A condição humana refulge nesse homem que enfrenta o seu duplo, estando Javier Marías a refazer o cenário já experimentado por autores como Saramago (O Homem Duplicado) ou Dostoievski (O duplo). Mesmo num mundo em que se procura a unidade, a ausência de individualidade atinge e transtorna, daí os esforços para a distância e para a diferença, mesmo que isso implique o colapso profissional, pessoal ou mental.
Noutro conto, a fotografia é um vício que prova o amor: pode amar-se sem uma máquina fotográfica, sem o desejo obtuso de se cristalizar a imagem da coisa amada?
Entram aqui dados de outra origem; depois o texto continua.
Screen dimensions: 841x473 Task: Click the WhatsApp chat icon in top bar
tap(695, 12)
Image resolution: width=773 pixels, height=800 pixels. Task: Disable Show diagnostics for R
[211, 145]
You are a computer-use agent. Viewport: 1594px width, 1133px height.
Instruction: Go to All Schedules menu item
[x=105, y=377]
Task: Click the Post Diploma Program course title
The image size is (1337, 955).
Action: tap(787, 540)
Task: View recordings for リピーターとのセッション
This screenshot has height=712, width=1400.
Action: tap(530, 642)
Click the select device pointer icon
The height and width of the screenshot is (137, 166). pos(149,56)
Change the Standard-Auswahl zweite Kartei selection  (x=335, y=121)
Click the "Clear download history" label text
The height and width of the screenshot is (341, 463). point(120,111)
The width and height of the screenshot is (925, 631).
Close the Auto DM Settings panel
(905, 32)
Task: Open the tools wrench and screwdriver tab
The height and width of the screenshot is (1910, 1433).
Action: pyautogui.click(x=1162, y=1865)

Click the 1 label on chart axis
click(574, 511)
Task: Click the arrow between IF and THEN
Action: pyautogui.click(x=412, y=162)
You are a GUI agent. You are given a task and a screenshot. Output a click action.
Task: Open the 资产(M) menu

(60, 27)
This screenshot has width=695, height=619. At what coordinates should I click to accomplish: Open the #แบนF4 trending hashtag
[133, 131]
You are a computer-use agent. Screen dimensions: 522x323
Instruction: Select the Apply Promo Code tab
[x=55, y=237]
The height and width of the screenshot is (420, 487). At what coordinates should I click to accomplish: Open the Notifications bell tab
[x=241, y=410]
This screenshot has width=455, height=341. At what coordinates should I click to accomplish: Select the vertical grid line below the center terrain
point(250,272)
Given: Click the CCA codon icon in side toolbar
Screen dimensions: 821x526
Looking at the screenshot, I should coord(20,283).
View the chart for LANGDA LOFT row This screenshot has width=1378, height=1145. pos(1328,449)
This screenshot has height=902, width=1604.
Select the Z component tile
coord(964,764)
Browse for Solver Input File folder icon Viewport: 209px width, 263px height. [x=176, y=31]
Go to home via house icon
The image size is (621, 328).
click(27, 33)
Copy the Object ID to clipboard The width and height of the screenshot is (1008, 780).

Uma das personagens responde: “Você adora a sua mulher? Não me faça rir. Você nem sequer tem uma câmara. Não a quer recordar verdadeiramente, tal como foi, se a perder. Não quer voltar a vê-la quando já não a puder ver.”
E então atinge-se a inquietação a la Marías: um cenário à partida idílico que leva com a sombra, e o tormento, da sua efemeridade. Pelo meio, um amor louco, e louco no sentido de doentio: o homem que amava a mulher desde antes de ser mulher, que esperou por ela como um estóico, ou um obcecado, que viveu o seu tempo e o tempo dela em simultâneo, que contrapôs às décadas que os separavam um afluir de referências, e uma “adoração imutável” que, mais do que arcabouço cardíaco, é um perigo iminente: o homem sabe que acabará por matá-la. Marías enfrenta ainda os despojos que a vida de alguém deixa quando já deixou de ser vida: os espaços maculados pela ausência, a tristeza de tudo continuar igual quando alguém já não existe, a afronta ao ego que é a irrevogável passagem do tempo e a regeneração da vida, o reaproveitamento de espaços e esses espaços como depositários do tempo.
Os contos são não apenas hipóteses de situações ou de vida, mas confrontos morais permanentes. Não há situação em que não se sinta a angústia de uma decisão, e é isso que o leitor encara, tentando formular uma hipótese ao mesmo tempo que é engolido no drama das personagens. Assim sendo, fica claro que a inquietação de Marías é dos maiores tesouros da literatura contemporânea."